Any input or stories about dealing with tilted uterus/endometriosis/fibroids while trying to conceive would be appreciated!
I have a tilted uterus and have had painful and heavy periods since I was 12 (when I wasn’t on the pill), but they aren’t caused by fibroids or endometriosis. It’s just the way I am. There was a time when titled uteruses were believed to be linked to infertility, but that’s pretty well been rejected by the medical community.
None of these conditions were particularly problematic for me. I quit the pill @ 25 and was pregnant 3 months later.
Most of the time, the uterus will “un-tilt” itself early in the pregnancy. (Mine did). If it doesn’t, your doctor might manually manipulate it so that it will be in the correct position for delivery. That’s really the only complication.
I have adenymosis or Fibroids and endometriosis and I’m confused.?
I was diagnosis with the adenymyosis and Fibroids back in August and have endo on top of it. We are trying to have a baby, but no success except 3 angel babies. Anyone else have this issue and what worked for them. The doctor only gave me a couple more years before a hysterectomy is to happened.
Thank you so much.
Did you miscarry in the first trimester? If so, I’d try supplementing with progesterone.
Question about endometriosis and fibroids?

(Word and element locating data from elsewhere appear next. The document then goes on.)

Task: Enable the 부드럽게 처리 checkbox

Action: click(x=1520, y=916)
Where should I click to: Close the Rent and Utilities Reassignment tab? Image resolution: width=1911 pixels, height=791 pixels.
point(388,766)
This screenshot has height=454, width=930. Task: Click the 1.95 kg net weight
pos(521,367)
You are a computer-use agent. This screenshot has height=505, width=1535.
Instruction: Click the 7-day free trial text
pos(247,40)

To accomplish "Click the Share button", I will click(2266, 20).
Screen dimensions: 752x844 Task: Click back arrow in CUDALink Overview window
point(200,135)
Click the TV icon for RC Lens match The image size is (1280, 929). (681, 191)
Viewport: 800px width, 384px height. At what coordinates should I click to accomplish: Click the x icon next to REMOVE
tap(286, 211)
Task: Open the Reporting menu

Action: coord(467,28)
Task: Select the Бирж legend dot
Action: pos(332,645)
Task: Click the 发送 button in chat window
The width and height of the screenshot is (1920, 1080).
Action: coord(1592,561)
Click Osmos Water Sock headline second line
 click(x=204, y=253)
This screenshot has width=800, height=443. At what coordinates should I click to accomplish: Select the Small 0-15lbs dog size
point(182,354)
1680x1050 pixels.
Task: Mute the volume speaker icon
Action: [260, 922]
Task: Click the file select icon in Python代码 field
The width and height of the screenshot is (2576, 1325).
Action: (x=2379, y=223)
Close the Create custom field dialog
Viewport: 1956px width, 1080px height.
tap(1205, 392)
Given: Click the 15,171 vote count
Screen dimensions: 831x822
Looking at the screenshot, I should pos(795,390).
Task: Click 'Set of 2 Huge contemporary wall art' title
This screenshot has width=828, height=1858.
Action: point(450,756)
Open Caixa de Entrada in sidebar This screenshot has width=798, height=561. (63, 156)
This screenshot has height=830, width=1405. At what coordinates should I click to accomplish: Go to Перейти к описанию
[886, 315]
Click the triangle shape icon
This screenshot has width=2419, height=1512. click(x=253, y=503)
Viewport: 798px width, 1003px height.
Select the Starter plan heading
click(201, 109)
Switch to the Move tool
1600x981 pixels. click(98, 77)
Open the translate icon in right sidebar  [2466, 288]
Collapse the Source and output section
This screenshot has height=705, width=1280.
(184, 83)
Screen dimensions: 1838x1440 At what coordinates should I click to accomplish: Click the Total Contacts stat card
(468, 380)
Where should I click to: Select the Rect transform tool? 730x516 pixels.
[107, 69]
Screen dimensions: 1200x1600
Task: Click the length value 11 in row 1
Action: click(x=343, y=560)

When I was younger 13-16 I had the most painful period cramps. I actually would pass out from the pain. My mom took me to a doctor a couple of times and I don’t remember them running any tests on me or being worried. They thought I could be anemic, but found that I wasn’t.
It’s not nearly as painful now, but lately I have been hearing about endometriosis and fibroids which can cause very painful period cramps. So my question is why did doctors not check me for these things?
Because endometriosis tends to be something that grows in your body during your child-bearing years. It’s a lot less common in teenage girls.
However, I’ve had it my whole life (unfortunately). Sometimes you just need to keep going back and seeing doctor after doctor until you find one who will listen to you.
Of course, if your period is less painful now than it used to be, then your chances of having endometriosis are very slim. It generally gets worse with age, not better.
Has anyone used the drug Lupron to control pain for endometriosis or fibroids? What has been your experience?
I have not used Lupron itself but have used a drug similar to it called Zoladex for my endometriosis and had very good results with using it. I found that it was helpful to keeping my endometriosis pain under control.